Hearing: Its Physiology and Pathophysiology - Coursework Example

The pinna collects sound waves from the surrounding air, which enters it differently from the front and behind because of its ridged shape. Collected sound waves move along the auditory canal to the face of the middle ear, denoted by the eardrum, and eventually to the cochlea. The cochlea separates sound waves in line with their range and converts them into neural information (Snow and Wackym, 2009). Still at the cochlea, the neural information is transduced for correspondence with the originally collected sound waves and a firing speed akin to the afferent fiber. This transduced information is converted into an electrical signal for nerve impulses to occur in the spiral ganglion. Lastly, these signals are transmitted to the primary auditory cortex which represents the first stop of the conscious experience of sound (Møller, 2000).

Question 2

            The two kinds of hair cells, inner and outer hair cells, play key roles in presenting human auditory experiences (Møller, 2000). The inner hair cell is part of the hair cell stereocilia, whose job is to allow small, positively charged ions of potassium to go into the cell and stabilize its charges. When the entire hair cell is stable, it has receptor latency after an inflow of positive ions. These positive ions do not cause the whole hair cell to cause an action potential. The outer hair cell is a receptor latency that prompts active vibrations of the whole hair cell. The outer hair cell causes a mechanical reaction to electrical signals called somatic electromotility that determines fluctuations in the cell’s span (Snow and Wackym, 2009).
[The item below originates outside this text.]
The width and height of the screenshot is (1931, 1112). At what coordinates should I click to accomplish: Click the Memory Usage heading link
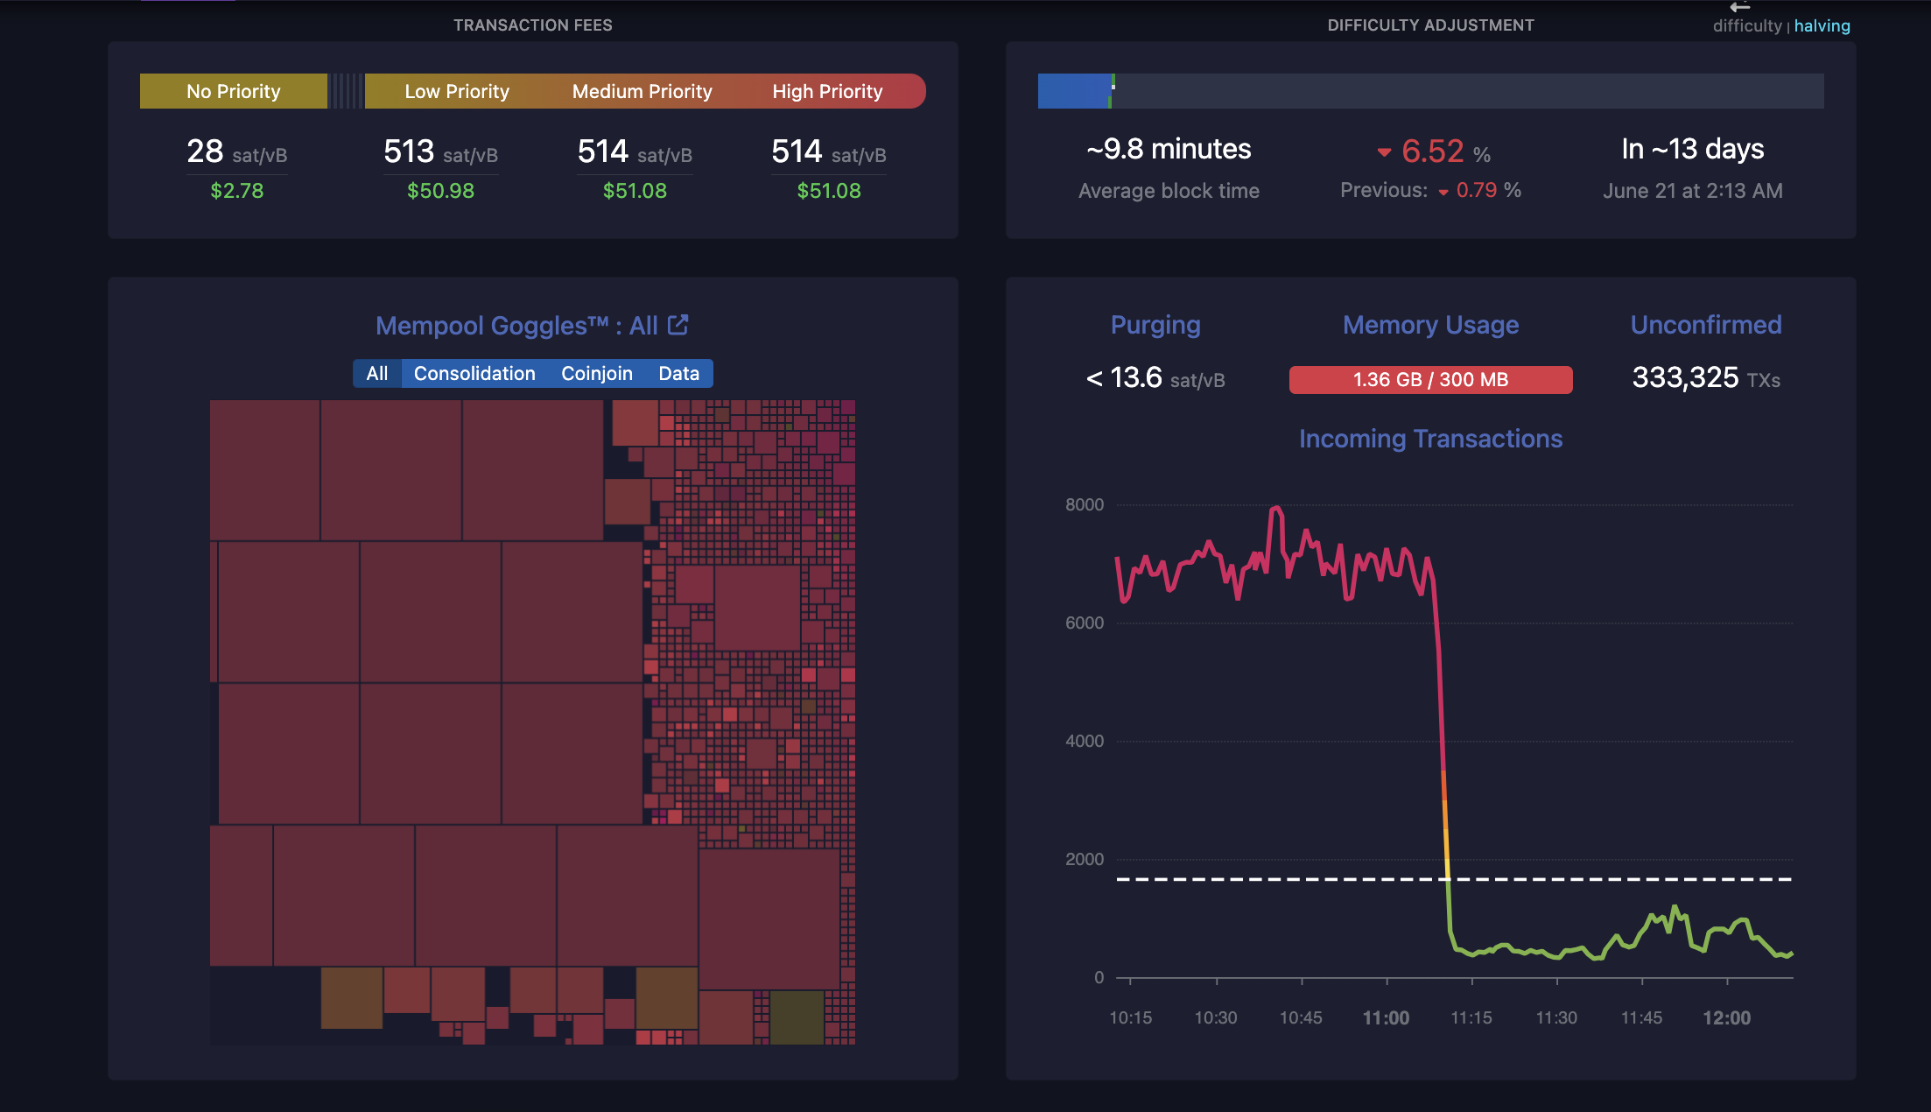pos(1430,325)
Being present in just mammals, the outer hair cell increases the ear’s overall sensitivity by an estimated 50dB.

Question 3

            Sound intensity might be measured through ILD (Interaural Level Differences). ILD determines differences in sound loudness once collected by the ears. ILD is mostly suitable for high rates of recurrence and wavelengths shorter than the length between the years. On the other hand, the sound frequency may be measured by ITD (Interaural Time Differences). ITD measures the period difference between the sound waves going into the pinna (Snow and Wackym, 2009). This kind of measurement is suitable for frequency because sounds with low frequencies have wide wavelengths. In contrast, the primary auditory cortex measures pitch and volume, which make up the fundamentals of hearing (Møller, 2000). Measuring pitch and loudness does not need to consider the frequency and wavelength of collected sound waves. The primary auditory cortex has muscles that generate the needed sound when talking are acquired by the frontier of the motor cortex.